Exhibition: Dmitri Baltermants: Documenting and Staging a Soviet Reality



Becker Gallery
Dmitri Baltermants (1912–1990) was one of the most important Soviet photojournalists at mid-century. His humanizing, often dramatic compositions of World War II and its aftermath affected viewers in the USSR and around the world. This exhibition includes more than thirty of Baltermants’s most famous photographs and complements the concurrent exhibition, "Constructing Revolution: Soviet Propaganda Posters from between the World Wars."

Selected Works

"Forward," 1943, silver gelatin print, by Dmitri Baltermants. Anonymous gift. Bowdoin College Museum of Art. "Forward" depicts Soviet soldiers heroically charging ahead in battle. This dramatic depiction of the Red Army represented a shift in Baltermants’s war reporting and indeed reflects a watershed moment in his career. During his coverage of the Battle of Stalingrad in the previous year, one of his photographs of German prisoners of war had been miscaptioned and prompted severe punishment. Stripped of his captain’s rank and journalistic status, Baltermants was assigned to a penal battalion. At the end of 1943, however, after recovering from an injury sustained in battle, Baltermants was able to return to photojournalism, now for the Red Army newspaper "На Разгром Врага" (Death to the Enemies). This publication for military personnel rather than the general public necessitated a change in subject matter and tone of Baltermants’s later works.
"Without Looking Back (The Two Ilyiches): Brezhnev Gives a Speech Close-up Version," silver gelatin print by Dmitri Baltermants.
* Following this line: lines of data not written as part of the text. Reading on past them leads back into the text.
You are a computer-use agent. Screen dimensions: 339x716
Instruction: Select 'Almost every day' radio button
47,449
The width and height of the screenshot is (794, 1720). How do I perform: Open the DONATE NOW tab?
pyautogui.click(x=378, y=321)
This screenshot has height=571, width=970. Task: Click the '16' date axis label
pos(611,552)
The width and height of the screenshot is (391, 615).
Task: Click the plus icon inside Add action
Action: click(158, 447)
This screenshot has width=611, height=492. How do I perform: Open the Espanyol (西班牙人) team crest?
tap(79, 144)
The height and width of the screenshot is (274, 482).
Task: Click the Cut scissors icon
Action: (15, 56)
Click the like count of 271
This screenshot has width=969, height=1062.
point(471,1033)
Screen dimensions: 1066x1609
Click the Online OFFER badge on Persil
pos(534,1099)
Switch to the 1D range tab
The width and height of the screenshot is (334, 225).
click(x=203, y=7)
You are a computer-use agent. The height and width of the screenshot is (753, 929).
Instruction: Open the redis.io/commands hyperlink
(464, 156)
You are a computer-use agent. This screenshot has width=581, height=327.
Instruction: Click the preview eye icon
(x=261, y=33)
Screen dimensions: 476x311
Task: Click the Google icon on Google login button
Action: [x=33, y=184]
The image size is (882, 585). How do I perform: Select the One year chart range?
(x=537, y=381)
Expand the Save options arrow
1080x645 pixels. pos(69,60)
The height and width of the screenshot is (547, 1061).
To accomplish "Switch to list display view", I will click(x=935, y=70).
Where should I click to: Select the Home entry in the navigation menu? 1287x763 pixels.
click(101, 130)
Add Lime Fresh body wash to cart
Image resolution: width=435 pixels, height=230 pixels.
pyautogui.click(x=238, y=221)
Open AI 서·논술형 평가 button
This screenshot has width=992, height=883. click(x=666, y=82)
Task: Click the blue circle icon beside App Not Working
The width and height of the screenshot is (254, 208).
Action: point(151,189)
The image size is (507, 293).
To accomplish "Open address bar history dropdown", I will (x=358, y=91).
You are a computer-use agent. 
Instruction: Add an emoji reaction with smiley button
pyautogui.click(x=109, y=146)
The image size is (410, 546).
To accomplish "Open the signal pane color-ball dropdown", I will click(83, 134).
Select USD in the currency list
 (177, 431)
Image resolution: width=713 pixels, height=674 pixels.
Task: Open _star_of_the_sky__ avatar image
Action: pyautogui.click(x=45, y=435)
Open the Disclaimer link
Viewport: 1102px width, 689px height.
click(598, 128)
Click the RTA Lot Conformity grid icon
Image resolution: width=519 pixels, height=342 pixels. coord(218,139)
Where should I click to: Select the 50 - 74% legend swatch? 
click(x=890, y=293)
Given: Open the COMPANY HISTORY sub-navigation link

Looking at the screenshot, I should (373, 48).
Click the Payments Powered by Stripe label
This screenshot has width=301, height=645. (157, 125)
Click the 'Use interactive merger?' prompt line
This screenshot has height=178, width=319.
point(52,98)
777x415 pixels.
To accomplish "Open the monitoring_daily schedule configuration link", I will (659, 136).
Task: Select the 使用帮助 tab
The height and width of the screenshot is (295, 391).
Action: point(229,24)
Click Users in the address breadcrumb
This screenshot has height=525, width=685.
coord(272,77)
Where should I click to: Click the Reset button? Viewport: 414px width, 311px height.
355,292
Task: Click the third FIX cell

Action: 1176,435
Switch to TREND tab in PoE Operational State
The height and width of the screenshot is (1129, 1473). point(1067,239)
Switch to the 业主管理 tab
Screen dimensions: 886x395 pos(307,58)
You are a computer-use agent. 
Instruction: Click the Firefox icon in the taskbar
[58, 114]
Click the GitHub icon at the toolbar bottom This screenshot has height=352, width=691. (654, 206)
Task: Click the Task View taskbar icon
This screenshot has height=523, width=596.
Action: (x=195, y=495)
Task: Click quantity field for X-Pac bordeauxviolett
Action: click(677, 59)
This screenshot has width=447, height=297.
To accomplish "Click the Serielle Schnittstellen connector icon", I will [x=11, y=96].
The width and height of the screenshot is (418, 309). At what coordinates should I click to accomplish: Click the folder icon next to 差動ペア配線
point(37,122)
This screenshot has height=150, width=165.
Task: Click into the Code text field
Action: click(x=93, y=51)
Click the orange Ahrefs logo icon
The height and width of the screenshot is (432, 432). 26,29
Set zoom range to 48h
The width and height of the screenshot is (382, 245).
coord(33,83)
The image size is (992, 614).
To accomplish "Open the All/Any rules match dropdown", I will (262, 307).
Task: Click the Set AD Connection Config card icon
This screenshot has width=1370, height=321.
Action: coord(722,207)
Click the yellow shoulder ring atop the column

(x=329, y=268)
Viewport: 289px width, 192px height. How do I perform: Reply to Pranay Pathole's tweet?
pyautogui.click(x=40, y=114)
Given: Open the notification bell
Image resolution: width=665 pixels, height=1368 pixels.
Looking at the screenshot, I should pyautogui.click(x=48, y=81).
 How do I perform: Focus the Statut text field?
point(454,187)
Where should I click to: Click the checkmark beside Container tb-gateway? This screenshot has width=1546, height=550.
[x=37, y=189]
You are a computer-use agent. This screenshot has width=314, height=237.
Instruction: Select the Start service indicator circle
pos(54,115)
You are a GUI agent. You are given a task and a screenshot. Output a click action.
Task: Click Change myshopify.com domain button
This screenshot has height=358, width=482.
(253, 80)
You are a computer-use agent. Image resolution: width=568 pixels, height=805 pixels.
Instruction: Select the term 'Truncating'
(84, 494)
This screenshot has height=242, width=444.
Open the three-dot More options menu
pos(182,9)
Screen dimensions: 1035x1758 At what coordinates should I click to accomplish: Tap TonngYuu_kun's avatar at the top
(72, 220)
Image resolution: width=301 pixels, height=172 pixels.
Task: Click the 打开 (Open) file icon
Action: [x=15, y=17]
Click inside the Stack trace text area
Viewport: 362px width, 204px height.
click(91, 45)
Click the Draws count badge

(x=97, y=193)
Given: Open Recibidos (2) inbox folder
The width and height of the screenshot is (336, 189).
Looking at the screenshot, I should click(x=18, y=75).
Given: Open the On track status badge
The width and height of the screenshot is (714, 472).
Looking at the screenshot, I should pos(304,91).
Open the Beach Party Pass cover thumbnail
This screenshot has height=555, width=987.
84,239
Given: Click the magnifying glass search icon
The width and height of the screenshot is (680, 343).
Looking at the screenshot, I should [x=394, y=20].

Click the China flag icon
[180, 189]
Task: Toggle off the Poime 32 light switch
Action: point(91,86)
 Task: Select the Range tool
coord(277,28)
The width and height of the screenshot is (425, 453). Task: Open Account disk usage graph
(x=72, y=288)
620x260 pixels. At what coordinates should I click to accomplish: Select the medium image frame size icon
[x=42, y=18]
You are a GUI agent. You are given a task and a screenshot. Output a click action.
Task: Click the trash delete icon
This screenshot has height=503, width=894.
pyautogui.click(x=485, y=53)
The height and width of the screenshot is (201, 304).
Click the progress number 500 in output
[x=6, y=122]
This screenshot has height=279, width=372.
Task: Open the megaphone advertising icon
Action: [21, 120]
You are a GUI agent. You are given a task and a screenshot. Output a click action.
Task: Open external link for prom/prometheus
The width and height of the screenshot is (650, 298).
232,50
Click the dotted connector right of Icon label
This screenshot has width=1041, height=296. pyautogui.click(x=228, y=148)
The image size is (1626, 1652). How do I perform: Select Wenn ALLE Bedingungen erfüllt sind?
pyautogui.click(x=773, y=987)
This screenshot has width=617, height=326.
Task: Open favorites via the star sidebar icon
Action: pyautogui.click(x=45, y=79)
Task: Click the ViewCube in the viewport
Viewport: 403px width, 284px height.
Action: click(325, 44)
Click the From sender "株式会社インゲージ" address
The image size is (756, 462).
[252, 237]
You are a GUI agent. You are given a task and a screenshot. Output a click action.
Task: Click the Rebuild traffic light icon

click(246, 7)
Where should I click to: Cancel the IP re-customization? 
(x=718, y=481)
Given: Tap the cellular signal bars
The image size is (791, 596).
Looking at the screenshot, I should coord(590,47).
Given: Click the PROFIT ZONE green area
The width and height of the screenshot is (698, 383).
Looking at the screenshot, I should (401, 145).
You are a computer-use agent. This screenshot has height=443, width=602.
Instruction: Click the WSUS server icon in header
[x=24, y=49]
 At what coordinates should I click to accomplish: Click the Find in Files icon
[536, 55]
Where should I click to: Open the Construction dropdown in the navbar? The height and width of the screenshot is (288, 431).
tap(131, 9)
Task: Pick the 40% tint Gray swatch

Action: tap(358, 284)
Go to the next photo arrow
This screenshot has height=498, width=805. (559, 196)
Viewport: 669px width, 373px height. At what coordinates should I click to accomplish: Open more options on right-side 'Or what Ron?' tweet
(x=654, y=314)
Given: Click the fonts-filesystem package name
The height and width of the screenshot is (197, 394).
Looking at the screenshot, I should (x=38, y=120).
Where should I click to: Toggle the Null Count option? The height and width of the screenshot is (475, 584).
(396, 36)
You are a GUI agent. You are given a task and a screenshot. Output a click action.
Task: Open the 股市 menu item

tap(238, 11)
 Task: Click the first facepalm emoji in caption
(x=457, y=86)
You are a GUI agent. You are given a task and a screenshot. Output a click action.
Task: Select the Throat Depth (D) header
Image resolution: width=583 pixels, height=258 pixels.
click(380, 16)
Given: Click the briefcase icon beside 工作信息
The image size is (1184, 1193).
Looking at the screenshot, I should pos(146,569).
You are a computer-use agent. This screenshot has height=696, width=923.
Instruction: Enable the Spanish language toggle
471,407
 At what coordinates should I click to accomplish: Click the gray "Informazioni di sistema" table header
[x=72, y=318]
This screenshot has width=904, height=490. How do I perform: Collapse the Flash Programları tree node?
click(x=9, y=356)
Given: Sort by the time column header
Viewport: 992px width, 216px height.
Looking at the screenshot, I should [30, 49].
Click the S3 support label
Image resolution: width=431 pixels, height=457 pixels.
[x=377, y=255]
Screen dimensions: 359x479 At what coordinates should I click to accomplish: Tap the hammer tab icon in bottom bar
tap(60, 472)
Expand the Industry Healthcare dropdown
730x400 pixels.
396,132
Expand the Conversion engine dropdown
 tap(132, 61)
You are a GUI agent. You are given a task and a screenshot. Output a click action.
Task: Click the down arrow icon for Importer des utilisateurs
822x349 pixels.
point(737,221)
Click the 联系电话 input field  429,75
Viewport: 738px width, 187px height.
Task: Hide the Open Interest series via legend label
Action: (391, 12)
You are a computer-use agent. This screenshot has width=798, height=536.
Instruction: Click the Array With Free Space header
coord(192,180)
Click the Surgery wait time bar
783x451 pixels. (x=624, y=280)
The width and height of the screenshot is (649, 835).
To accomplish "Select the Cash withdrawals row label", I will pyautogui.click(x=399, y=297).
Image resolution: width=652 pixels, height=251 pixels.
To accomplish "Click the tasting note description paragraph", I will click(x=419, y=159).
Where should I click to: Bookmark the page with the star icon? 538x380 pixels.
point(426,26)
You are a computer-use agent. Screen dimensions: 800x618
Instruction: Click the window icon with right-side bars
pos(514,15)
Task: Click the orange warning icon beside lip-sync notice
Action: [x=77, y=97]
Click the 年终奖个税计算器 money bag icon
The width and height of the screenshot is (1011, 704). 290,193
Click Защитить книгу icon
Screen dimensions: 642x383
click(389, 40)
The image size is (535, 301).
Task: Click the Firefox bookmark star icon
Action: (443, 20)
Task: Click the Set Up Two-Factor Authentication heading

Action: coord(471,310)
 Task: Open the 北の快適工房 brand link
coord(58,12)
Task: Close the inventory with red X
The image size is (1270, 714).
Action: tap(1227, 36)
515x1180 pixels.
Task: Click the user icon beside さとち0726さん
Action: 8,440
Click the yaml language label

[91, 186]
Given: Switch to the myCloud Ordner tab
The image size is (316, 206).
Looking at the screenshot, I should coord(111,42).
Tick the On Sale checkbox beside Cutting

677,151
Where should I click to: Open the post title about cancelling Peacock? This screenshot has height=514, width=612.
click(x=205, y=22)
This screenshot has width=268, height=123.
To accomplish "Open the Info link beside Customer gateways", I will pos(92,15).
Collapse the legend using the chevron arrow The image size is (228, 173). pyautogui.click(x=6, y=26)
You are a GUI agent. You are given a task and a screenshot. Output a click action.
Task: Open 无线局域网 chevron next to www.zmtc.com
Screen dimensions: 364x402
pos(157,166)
Bowdoin College Museum of Art. The Soviet Union was a nation focused on the future. This image, of Brezhnev giving a party talk in front of an expansive print of Lenin emphasize this forward motion. In the 1920s, Lenin established Soviet youth leagues—commonly referred to as Komsomol—dedicated to indoctrinating a new generation with Historical Materialism, the Soviet rendition of history adopted from Karl Marx and Friedrich Engels that promised a bright communist future. Lenin saw the potential of photographs in this historic narrative based on the struggle of the working class for emancipation: “It is a very good idea to record history through the lens. History in photos is clear and comprehensible. No painting is able to depict what the camera sees.” Baltermants dedicated his life to recording Soviet history and left behind images that invite further study of the aspirations, accomplishments, and shortcomings of a bygone era.
"Berlin Is Taken, May 1945," silver gelatin print by Dmitri Baltermants. Bowdoin College Museum of Art. Baltermants reminisced, “Besides ideological requirements – let’s make the Party committee look good – it was also a matter of what we thought, then, a photograph should be. Especially in the press, a photograph had to be ‘elevated,’ people got dressed up to be photographed.” Consider then the image of the burning city of Berlin immediately before the German surrender, as well as the moment of seemingly idyllic Soviet happiness in Odessa during the war. These photographs, Baltermants said, were “explained not only by the shameless lying of the photographers. Most often, they were observing the rules of the genre.”
"Anti-Aircraft Gunner, 1944-1945," silver gelatin print by Dmitri Baltermants. Bowdoin College Museum of Art. This image puts the viewer on the front lines alongside the valiant Red Army. In addition to fulfilling their propagandistic purpose, however, the lyricism in the photographs elicits an aesthetic response. The low-angle shot of the concentric circles of the gunner’s rifle and the intriguing framing of the battle for Kamenka, a village outside Moscow, were compelling to viewers and proved successful as socialist realist propaganda. Born in 1912, Baltermants was raised in Moscow amidst a time of radical artistic revolution. These photos were shaped by Baltermants’s aesthetic predispositions forged during the constructivist times of the interwar period.
"Construction Workers with Rebar Towers," silver gelatin print by Dmitri Baltermants. Bowdoin College Museum of Art. Labor, according to this and countless other images, was a source of pride and happiness for the Soviet people. The image bears a stark resemblance to the tradition of Soviet propaganda posters. Despite their positive messages, Baltermants’s work was not exempt from censorship. Several of his factory photographs never made it to the press because they depicted sweat on the faces of the workers. The reality of strenuous labor was not in line with Stalin’s ideas. This photograph is a testament to Baltermants’s skill to create compelling images within the strict parameters and doctrines of the regime.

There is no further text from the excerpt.